Com isso, ela perdeu todos os benefícios; faltava pouco tempo para sair
O local onde a reeducanda foi localizada (Divulgação)
Uma reeducanda que cumpria pena no regime semiaberto no CR (Centro de Ressocialização) "Carlos Sidnes Cantarelli", sofreu fratura nos dois calcanhares ao pular o muro de uma escola. Ela, que era monitorada por tornozeleira eletrônica, foi presa pelos guardas-civis Luciane e Mello em um prédio abandonado, à rua Gomes Carneiro, na região do bairro Cidade Alta, dormindo em uma cabana. A acusada, que agora perdeu todos os benefícios, uma vez que faltava pouco tempo para ganhar a liberdade, está internada em uma unidade que atende 24 horas, de Piracicaba, escoltada por agentes penitenciários, aguardando vaga para cirurgia em um hospital da cidade.

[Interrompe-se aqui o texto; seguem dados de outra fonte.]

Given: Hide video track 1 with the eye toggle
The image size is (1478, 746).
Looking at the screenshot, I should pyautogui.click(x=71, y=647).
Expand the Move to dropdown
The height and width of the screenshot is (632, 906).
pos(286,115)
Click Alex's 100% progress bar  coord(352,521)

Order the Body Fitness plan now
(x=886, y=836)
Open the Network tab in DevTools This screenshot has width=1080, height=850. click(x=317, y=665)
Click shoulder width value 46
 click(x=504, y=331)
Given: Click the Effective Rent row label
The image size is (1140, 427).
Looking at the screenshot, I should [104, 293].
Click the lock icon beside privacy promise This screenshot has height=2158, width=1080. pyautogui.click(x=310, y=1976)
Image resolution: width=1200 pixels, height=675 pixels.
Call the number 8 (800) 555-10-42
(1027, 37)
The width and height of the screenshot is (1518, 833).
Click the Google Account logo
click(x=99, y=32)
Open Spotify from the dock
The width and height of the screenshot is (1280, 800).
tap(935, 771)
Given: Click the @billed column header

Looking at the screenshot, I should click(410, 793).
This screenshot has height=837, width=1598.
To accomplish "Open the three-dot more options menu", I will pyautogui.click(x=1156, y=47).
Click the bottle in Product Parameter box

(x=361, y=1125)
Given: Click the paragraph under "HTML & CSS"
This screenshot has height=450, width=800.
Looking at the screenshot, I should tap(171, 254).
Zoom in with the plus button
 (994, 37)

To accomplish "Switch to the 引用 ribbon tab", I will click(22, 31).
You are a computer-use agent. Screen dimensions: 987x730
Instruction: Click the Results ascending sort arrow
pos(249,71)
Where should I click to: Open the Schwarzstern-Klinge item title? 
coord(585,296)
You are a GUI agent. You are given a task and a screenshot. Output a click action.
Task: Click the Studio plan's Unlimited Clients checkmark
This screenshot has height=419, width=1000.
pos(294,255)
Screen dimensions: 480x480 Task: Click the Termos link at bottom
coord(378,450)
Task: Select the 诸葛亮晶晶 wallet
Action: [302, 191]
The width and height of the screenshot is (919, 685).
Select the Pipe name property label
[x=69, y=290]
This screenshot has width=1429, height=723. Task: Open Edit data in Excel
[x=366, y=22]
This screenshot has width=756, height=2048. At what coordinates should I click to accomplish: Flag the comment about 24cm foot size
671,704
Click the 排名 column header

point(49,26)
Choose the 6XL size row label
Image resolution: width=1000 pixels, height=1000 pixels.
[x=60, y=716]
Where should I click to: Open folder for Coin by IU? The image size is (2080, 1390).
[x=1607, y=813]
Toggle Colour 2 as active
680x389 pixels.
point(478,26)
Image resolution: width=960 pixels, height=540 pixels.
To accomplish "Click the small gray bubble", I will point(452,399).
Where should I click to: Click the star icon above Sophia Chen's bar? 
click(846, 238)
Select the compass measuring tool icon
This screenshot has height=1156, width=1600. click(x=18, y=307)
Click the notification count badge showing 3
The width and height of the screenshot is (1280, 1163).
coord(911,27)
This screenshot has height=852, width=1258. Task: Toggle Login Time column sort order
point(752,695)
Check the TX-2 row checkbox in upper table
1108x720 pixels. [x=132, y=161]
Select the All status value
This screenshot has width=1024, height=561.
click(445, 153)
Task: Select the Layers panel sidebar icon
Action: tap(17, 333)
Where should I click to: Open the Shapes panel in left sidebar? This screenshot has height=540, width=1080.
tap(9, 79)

Segundo apurou a Guarda Civil, cerca de 15 reeducandas se preparavam para o encerramento do curso de pintura, trabalho que costuma implicar em um dia de remissão na pena, a cada três dias trabalhados. De repente, não se sabe por qual motivo, a acusada pulou o muro e caiu sofrendo a fratura. Uma moto surgiu para prestar-lhe socorro, ela foi colocada na garupa e foi fugiu. A direção do CR começou a buscar a localização da tornezeleira, até que mostrou que estava na área do prédio. Os guardas foram lá e deram voz de prisão à mulher, a qual foi transportada numa UR (Unidade de Resgate) do Corpo de Bombeiros. Providências A SAP (Secretaria de Estado da Administração Penitenciária) confirmou, por meio de nota, que a reeducanda deverá perder o direito ao regime semiaberto e destacou que, este ato isolado de uma presa não tira o brilho do programa que obteve ótimos resultados. “Observamos ainda que a permanência do preso, nesse regime, se caracteriza muito mais pelo senso de autodisciplina e auto responsabilidade, que propriamente por mecanismos de contenção contra evasão”, encerrou a assessoria.